Estimate initial weights for a DataArray by fitting it individually.

The standard error of the residuals from this initial fit is used as the uncertainty (y_err) for subsequent weighted fits.

Parameters:

da (DataArray) – The data array to be weighted.
is_ph (bool) – Whether the titration is pH-based.

Returns:

True if the weighting fit was successful, False otherwise.

Return type:

bool

clophfit.fitting.core.weight_multi_ds_titration(ds)#

Assign weights to all DataArrays within a Dataset.

Iterates through each DataArray in the Dataset, calling weight_da to estimate y_err. For any DataArray where weighting fails (e.g., due to insufficient data), a fallback error is assigned based on the errors from successfully fitted arrays.

Optimized version with reduced set operations and memory allocations.

Parameters:: ds (clophfit.fitting.data_structures.Dataset)
Return type:: None

clophfit.fitting.core.analyze_spectra(spectra, *, is_ph, band=None)#

Analyze spectra titration, fit the data, and plot the results.

This function performs either Singular Value Decomposition (SVD) or integrates spectra over a specified band.

Parameters:

spectra (pd.DataFrame) – The DataFrame containing spectra (one spectrum for each column).
is_ph (bool) – Whether the x-axis represents pH.
band (tuple[int, int] | None) – If provided, use the ‘band’ integration method. Otherwise, use ‘svd’.

Returns:

An object containing the fit results and the summary plot.

Return type:

FitResult[Minimizer]

Raises:

ValueError – If the band parameters are not in the spectra’s index when the band method is used.

Notes

Creates plots of spectra, principal component vectors, singular values, fit of the first principal component and PCA for SVD; only of spectra and fit for Band method.

clophfit.fitting.core.analyze_spectra_glob(titration, ds, dbands=None)#

Analyze multi-label spectra visualize the results.

Parameters:

titration (dict[str, pandas.DataFrame])
ds (clophfit.fitting.data_structures.Dataset)
dbands (dict[str, tuple[int, int]] | None)

Return type:

clophfit.fitting.data_structures.SpectraGlobResults

clophfit.fitting.core.fit_binding_glob(ds, *, method='lm', reweight=None, remove_outliers=None, max_iter=15, tol=0.01, scale_covar=True)#

Analyze multi-label titration datasets and visualize the results.
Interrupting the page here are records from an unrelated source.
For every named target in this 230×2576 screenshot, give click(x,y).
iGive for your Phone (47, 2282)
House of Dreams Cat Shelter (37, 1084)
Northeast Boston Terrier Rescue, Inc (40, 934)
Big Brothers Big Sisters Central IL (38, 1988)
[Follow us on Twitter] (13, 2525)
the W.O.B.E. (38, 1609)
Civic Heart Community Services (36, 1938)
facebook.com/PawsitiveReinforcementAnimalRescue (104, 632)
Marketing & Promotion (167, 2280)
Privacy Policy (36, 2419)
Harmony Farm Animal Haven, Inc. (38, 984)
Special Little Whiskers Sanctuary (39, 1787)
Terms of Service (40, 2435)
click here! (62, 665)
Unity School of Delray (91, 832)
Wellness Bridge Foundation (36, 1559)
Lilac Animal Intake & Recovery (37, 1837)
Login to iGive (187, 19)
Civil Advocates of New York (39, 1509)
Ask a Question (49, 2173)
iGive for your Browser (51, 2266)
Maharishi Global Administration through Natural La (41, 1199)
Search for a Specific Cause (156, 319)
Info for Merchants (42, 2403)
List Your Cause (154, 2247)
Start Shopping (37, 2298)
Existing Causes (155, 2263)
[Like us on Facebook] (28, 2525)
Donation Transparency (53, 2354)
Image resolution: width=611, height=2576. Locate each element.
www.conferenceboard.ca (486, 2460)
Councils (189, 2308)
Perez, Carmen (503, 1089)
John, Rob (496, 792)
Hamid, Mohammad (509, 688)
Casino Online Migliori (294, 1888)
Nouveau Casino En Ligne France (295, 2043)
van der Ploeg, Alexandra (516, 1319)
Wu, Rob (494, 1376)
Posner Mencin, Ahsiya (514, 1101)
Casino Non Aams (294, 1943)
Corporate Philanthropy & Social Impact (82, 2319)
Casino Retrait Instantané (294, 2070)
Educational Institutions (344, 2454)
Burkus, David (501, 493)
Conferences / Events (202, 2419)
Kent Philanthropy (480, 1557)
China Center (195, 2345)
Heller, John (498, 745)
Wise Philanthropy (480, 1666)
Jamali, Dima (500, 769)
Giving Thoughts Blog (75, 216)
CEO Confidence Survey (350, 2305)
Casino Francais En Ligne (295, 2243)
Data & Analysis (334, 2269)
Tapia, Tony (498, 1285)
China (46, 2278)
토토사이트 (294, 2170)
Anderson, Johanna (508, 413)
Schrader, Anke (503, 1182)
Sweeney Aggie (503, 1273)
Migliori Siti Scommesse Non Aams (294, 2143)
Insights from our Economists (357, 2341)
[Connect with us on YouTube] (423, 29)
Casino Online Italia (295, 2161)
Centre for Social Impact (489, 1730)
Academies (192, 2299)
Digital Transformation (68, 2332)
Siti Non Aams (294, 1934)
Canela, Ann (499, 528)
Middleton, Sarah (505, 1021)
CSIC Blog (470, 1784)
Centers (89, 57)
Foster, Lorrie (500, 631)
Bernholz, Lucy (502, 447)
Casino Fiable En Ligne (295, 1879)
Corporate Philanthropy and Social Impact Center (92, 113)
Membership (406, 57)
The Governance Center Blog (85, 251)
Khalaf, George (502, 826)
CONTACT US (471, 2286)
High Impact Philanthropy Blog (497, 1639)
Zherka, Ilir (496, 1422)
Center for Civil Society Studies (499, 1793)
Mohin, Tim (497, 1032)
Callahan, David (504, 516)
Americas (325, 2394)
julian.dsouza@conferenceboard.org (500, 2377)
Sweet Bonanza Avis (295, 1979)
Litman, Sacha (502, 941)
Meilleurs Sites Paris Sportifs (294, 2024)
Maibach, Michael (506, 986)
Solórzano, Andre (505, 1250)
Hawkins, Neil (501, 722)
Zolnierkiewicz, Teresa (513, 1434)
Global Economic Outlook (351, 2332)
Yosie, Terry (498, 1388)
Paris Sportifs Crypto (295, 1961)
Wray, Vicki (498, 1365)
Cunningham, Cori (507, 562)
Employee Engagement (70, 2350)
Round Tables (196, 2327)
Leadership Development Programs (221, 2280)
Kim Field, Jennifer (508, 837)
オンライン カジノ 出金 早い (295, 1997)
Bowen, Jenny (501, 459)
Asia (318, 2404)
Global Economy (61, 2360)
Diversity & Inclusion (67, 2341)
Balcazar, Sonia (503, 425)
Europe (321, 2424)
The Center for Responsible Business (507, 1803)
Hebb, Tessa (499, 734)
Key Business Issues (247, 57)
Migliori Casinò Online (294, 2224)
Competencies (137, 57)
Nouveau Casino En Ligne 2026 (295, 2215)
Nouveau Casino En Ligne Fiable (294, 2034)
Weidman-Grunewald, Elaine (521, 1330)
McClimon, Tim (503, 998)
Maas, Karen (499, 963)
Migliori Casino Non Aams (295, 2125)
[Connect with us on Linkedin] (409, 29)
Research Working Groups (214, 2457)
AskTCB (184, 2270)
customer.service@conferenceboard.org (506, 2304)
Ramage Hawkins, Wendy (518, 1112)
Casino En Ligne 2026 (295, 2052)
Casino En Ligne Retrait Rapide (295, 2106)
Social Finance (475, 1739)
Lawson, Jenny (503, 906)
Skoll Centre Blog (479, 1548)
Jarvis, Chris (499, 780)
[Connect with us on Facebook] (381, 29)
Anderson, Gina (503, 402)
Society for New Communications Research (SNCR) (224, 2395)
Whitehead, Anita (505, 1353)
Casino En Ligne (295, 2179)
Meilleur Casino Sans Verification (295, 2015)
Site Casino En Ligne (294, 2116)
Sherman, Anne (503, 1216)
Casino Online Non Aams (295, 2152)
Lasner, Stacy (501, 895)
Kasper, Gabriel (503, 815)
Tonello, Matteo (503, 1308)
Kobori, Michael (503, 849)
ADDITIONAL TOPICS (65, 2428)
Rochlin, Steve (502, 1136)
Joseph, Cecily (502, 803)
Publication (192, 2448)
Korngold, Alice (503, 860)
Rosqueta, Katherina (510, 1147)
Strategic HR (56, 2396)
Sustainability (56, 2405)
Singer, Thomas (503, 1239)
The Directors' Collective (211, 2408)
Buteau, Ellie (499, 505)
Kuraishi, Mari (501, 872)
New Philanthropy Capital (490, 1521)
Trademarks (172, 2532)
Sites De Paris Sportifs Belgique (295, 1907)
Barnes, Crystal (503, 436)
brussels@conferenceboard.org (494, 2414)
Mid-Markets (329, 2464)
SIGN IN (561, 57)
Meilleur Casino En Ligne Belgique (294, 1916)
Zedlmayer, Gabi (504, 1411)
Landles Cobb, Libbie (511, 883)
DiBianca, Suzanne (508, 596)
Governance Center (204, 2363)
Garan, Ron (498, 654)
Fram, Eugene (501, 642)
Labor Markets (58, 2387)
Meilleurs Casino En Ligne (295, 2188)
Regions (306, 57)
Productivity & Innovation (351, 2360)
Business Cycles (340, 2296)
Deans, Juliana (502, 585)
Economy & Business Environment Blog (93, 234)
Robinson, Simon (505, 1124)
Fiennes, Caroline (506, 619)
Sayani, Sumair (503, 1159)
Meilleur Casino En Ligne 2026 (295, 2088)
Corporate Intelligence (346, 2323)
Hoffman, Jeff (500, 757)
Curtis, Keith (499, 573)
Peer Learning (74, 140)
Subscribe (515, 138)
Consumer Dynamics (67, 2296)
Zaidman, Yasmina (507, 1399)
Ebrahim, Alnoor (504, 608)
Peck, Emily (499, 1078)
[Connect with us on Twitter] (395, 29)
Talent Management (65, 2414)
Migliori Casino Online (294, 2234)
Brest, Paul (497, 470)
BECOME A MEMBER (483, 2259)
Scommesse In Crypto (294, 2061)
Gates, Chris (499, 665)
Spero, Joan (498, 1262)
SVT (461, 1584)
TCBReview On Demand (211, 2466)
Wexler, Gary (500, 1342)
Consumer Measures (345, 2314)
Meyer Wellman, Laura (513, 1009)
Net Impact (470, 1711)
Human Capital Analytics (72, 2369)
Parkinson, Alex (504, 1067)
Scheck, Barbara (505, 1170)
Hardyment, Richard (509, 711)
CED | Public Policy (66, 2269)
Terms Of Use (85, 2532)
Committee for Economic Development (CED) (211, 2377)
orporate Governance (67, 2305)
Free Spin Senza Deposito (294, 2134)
Unified fitting function that supports standard least-squares and robust fitting with optional iterative reweighting and outlier detection.

Parameters:

ds (Dataset) – Input dataset with x, y, and y_err for each label.
method (str, optional) – Fitting method: "lm" (default) for standard least-squares or "huber" for Huber-loss robust fitting (reduces outlier influence).
reweight (str | None, optional) –
Reweighting strategy to apply after each residual evaluation:
- "irls" - iteratively reweighted least-squares (uniform scale per label from MA-residual).
Default is None (no reweighting).
remove_outliers (str | None, optional) – Outlier-removal specification of the form "zscore:threshold:min_keep" where threshold is the z-score cutoff and min_keep is the minimum number of points required per label. Default is None.
max_iter (int, optional) – Maximum number of iterations for iterative procedures (reweighting). Default is 15.
tol (float, optional) – Convergence tolerance on the reduced chi-squared. The loop stops when the improvement drops below this value. Default is 0.01.
scale_covar (bool, optional) – Whether to scale the covariance matrix. Default is True.

Returns:

An object containing the fit results, plot figure, minimizer, and dataset copy.

Return type:

FitResult[Minimizer]

Raises:

InsufficientDataError – If there are not enough data points for the number of parameters.

Notes

Parameter uncertainties are scaled by \(\\sqrt{\\chi^2_\\nu}\) via lmfit’s Minimizer(scale_covar=True), which improves coverage when errors are underestimated.

Residuals returned are WEIGHTED (weight * (observed - predicted)) where weight = 1/y_err. This is appropriate for heteroscedastic data where different observations have different uncertainties.